- **To do**:
1: According to the pickleball article, where is the U.S. Open that Rettger will play in April held?
2: Duplicate the passage of the pickleball article starting with "Count Elmhurst University" and going on through "with certain frustrations.".

- **Document extract**:
——————
Count Elmhurst University women's tennis coach Mark Cunnington among those certainly not taken aback by the success, especially with her outstanding work ethic.

"I'm not surprised that she has reached this level so quickly," said Cunnington, who Rettger coached under, "because she is very driven when she puts her mind to something. I've seen her compete on the court and she is very focused. She has a great attitude so I'm sure that translates from the tennis court to pickleball. I would imagine she will continue to be a winner at the pro level for pickleball."

Now the fact that she was able to quickly catch on to pickleball doesn't mean it didn't come with certain frustrations.

"I did like it right away because it was a racket sport," said Rettger, who practices at Centre Court in Hanover Park and Sky Fitness Center in Buffalo Grove. "So I picked it up kind of quickly. But there is definitely a different strategy to it then tennis. Definitely my biggest adjustment was learning to play pickleball and not just rely on my tennis skills. At first I was just basically trying to play tennis on a pickleball court.

"Pickleball is a lot more strategic. You want to drop shot the ball and you want to hit dinks. It's a lot less banging the ball and hitting the ball as hard as you can. It's a lot more finesse and strategy."

Now a national champion, Rettger, who is nannying as she navigates the job hunt, will take a few weeks off before resuming training. More tournaments beckon including the U.S. Open in Naples, Florida, in April where she will play in all professional events.

"Getting to travel and play pickleball, I love it," she said.
——————
- **Information supplied**:
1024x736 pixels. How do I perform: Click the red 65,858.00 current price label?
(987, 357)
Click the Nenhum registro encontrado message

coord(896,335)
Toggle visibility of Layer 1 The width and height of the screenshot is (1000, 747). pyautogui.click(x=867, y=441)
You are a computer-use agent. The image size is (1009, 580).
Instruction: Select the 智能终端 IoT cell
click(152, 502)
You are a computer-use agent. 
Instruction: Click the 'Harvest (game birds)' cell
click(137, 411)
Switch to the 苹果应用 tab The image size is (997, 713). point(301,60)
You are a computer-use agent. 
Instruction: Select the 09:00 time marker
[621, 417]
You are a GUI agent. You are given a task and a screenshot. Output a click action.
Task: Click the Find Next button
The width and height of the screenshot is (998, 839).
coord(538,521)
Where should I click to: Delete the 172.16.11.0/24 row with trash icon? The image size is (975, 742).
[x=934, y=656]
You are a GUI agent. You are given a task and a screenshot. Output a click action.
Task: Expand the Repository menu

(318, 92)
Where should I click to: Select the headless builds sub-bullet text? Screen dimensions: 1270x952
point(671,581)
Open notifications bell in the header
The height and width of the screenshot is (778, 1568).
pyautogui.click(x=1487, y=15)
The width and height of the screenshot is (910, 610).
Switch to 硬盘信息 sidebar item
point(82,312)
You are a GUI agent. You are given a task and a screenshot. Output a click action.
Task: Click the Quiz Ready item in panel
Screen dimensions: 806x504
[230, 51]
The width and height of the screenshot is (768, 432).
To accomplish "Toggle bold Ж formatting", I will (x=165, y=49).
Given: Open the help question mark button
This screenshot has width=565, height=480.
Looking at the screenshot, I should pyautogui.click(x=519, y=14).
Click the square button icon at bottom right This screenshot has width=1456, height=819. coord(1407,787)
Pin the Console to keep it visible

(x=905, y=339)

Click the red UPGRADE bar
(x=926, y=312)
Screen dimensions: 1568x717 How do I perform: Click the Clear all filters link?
——————
- **Responses**:
1: Naples, Florida

2:
Count Elmhurst University women's tennis coach Mark Cunnington among those certainly not taken aback by the success, especially with her outstanding work ethic.

"I'm not surprised that she has reached this level so quickly," said Cunnington, who Rettger coached under, "because she is very driven when she puts her mind to something. I've seen her compete on the court and she is very focused. She has a great attitude so I'm sure that translates from the tennis court to pickleball. I would imagine she will continue to be a winner at the pro level for pickleball."

Now the fact that she was able to quickly catch on to pickleball doesn't mean it didn't come with certain frustrations.